The CRS's statement of belief was cited in the U.S. Supreme Court ruling of Edwards v. Aguillard. Its mandate that members affirm that the origin story described in Genesis was an established fact was cited by Justice Lewis F. Powell, Jr. as evidence there was a fundamentalist sectarian objective in the field of creation science, and also a fundamentalist sectarian objective in Louisiana's 1981 Balanced Treatment Act, a law requiring creation science instruction in the state's public schools wherever scientific evolution was taught. The judge ruled, "the intent of the Louisiana Legislature was to promote a particular religious belief" and therefore the teaching of creationism was unconstitutional.

=== Publications ===
The Creation Research Society Quarterly has been published since July, 1964. Creation Matters containing popular level articles has been published bi-monthly since 1996. CRS has also published an assortment of special papers, monographs and books. Creationist publications have been criticized by scientists, such as Massimo Pigliucci, as "nonsense" in their attempt to blend faith with empirical fact. Glenn R. Morton is an author of more than 20 articles published by CRS in an attempt to "solve scientific problems" of Young-Earth Creationism. Morton later left the creationist movement complaining "The reaction to the pictures, seismic data, the logic disgusted me. They were more interested in what I sounded like than in the data!".

===Early purges===
The organization's early growth allowed Lammerts to purge committee members who were insufficiently active or orthodox. Four committee members were removed: Monsma and Webb for inactivity, Harris for opposing a literal six-day creation, and Warriner after losing his university position and suggesting that the society hire him as a paid promoter. These members were replaced by George F. Howe, Bolton Davidheiser and H. Douglas Dean. Dean and Davidheiser left after only two years, Dean because of his unorthodox views on evolution, and Davidheiser because he was unable to work with Seventh Day Adventists on the committee. Marsh, an Adventist, left about the same time because he interpreted the society's weekend meetings as a religious affront.

By the end of 1964, the society had grown sufficiently that Lammerts decided to purge the society of Old Earth, Gap and Day Age creationists:

I am determined to get our organization so clearly committed to not only creation but flood geology and the young earth concept that it will later be difficult to deviate from these commitments.

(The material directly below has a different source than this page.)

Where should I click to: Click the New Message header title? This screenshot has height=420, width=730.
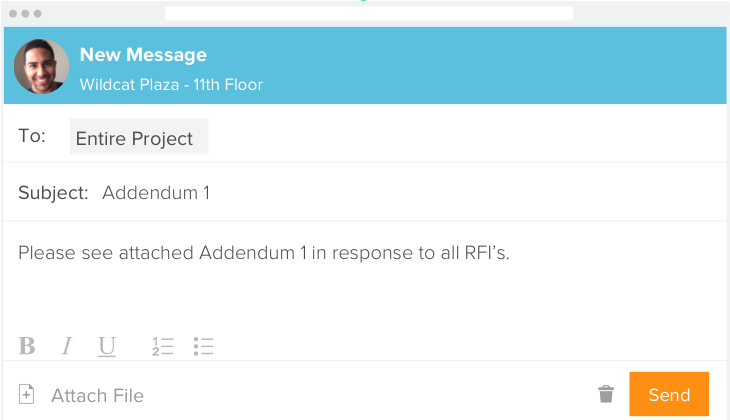click(143, 55)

In 1967, Lammerts arranged for Morris to succeed him as chairman of the board, in order to ensure continuing fidelity to flood geology. Historian of creationism Ronald L. Numbers states that the Society "acquired a well-deserved reputation for welcoming only committed flood geologists."

===Laboratory===
The Creation Research Society maintains a working electron microscope laboratory (scanning EM and transmission EM) at the Van Andel Creation Research Center in Chino Valley, AZ, although they will be moving their operation center and research laboratories to the campus of Arizona Christian University, Glendale, AZ. In 2013 Mark Armitage and Kevin Anderson of the CRS published their findings of soft tissues in Triceratops horn collected at the Hell Creek Formation in Glendive, MT.